= Hail fellow well met =

English idiom

"Hail fellow well met" is an English idiom used when referring to a person whose behavior is hearty, friendly, and congenial, typically in an excessive or insincere manner.

==Etymology==
The Oxford English Dictionary (OED) gives a 1589 quotation for this phrase as a friendly greeting, and quotations for the related phrase "hail fellow", a greeting that apparently dates to medieval times. "Well met" appears to have been added to the phrase in the 16th century to intensify its friendliness, and derives from the concept of "good to meet you", and also from the meaning of "meet" as something literally the right size for a given situation.

==Historic usage==
In 1609 Thomas Dekker used the term in The Gull’s Hornbook: "when at a new play you take up the twelve-penny room next the stage, (because the Lords and you may seem to be haile fellow wel-met) there draw forth this booke, read alowd, laugh alowd, and play the Antickes, that all the garlicke mouthd stinkards may cry out, Away with the fool."

The expression appeared in Jonathan Swift's My Lady's Lamentation (1728).

The phrase appears in a section entitled "Sad"—in the Aeolus episode—in James Joyce's novel, Ulysses (1918), at the end of a description of the behaviour of newspaper men: "Funny the way the newspaper men veer about when they get wind of a new opening. Weathercocks. Hot and cold in the same breath. Wouldn't know which to believe. One story good till you hear the next. Go for one another baldheaded in the papers and then all blows over. Hailfellow well met the next moment."

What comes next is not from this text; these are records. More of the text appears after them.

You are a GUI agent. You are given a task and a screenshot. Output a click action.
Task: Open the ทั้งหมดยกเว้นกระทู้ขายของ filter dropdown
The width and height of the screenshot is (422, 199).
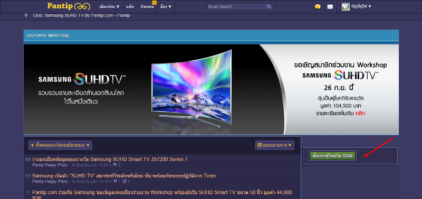(x=60, y=145)

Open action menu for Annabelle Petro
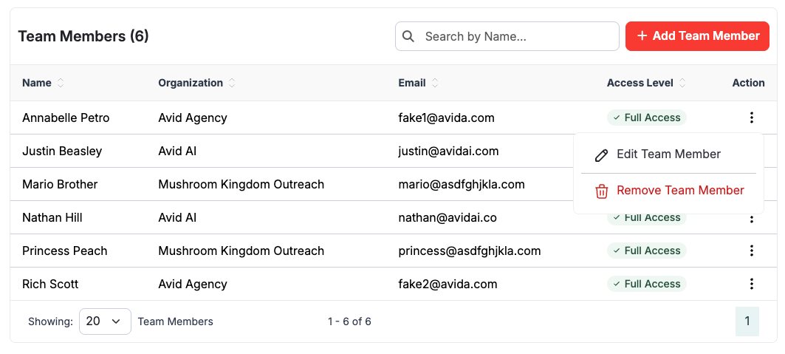pos(751,118)
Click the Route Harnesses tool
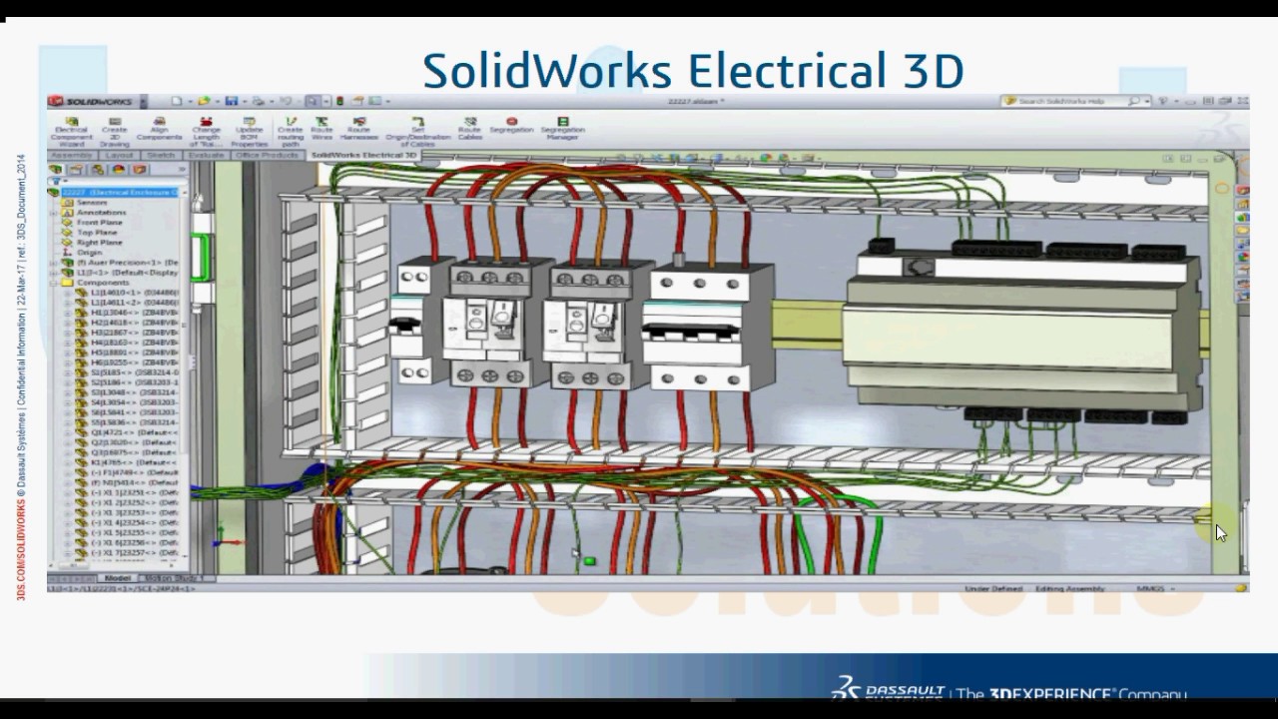 pos(358,130)
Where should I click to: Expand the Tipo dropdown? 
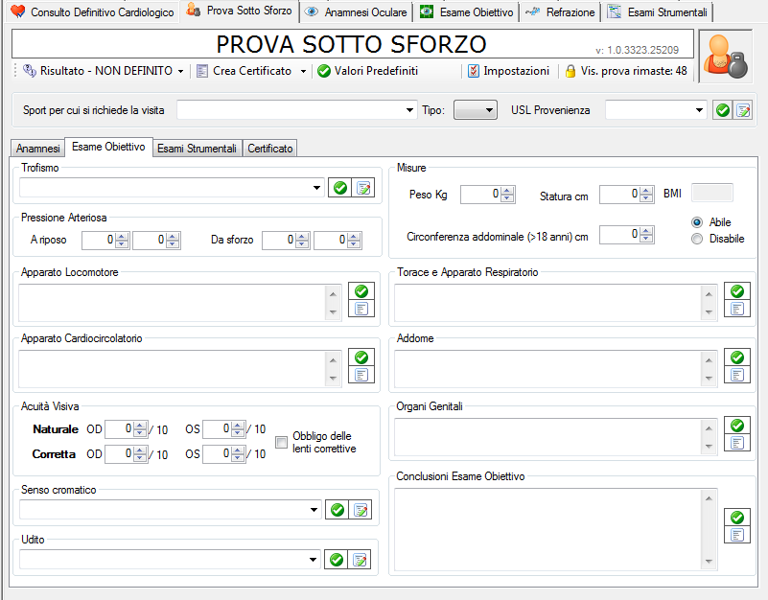[490, 110]
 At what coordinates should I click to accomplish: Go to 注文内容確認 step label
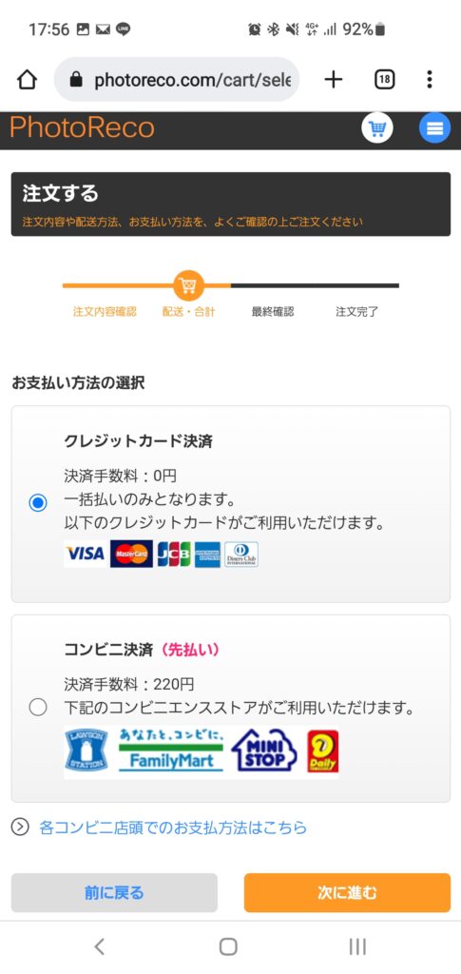pyautogui.click(x=105, y=312)
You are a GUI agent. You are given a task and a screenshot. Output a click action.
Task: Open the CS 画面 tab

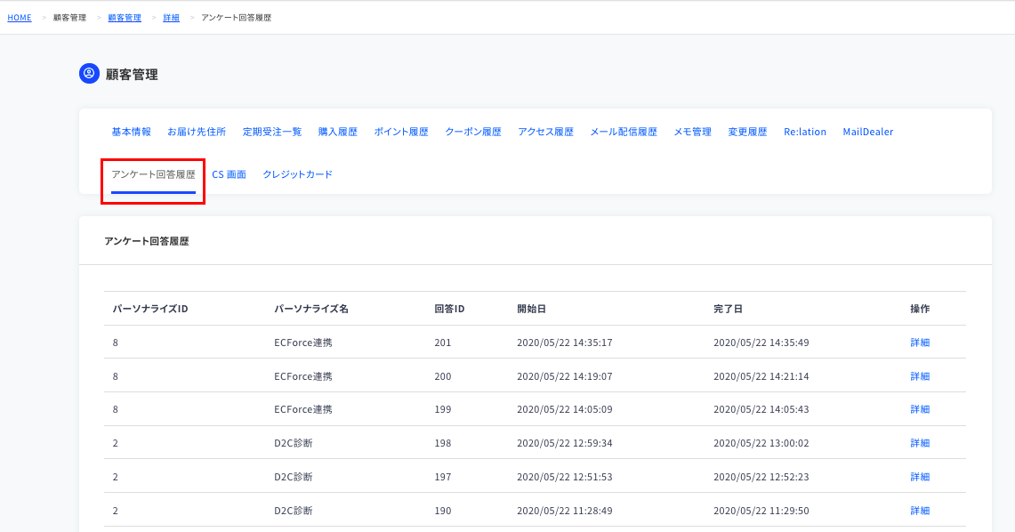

The early twentieth-century English novelist W. Somerset Maugham frequently used the term in his novels and short stories, in particular when he describes male characters of a genial, sociable, and hard-drinking temperament (e.g., Of Human Bondage, The Trembling of a Leaf, and Then and Now).

==Contemporary usage==
In contemporary language the phrase is used as shorthand for someone who is genial or hearty but with the implication of superficiality or ingratiation.
There is a contemporary use of the phrase in the ITV series Downton Abbey. In Episode 7 of Season 4 Mrs. Patmore, the cook, uses the phrase hail fellow well met to refer to Americans.

==Linguistic observations==

Kuiper uses the fact that this idiom is a phrase that is a part of the English lexicon (technically, a "phrasal lexical item"), and that there are different ways that the expression can be presented—for instance, as the common "hail-fellow-well-met," which appears as a modifier before the noun it modifies, versus the more original greeting form of "Hail fellow. Well met"; these variants are given as an example to explain how changes between the two (deformation), performed for the sake of artistry in writing (i.e., artistic deformation), can move alternative interpretations to the foreground (i.e., can create "syntactic ambiguity"); that is, ambiguity can be foregrounded by artistic deformation, including, Kuiper notes, toward the end of creating humorous interpretations.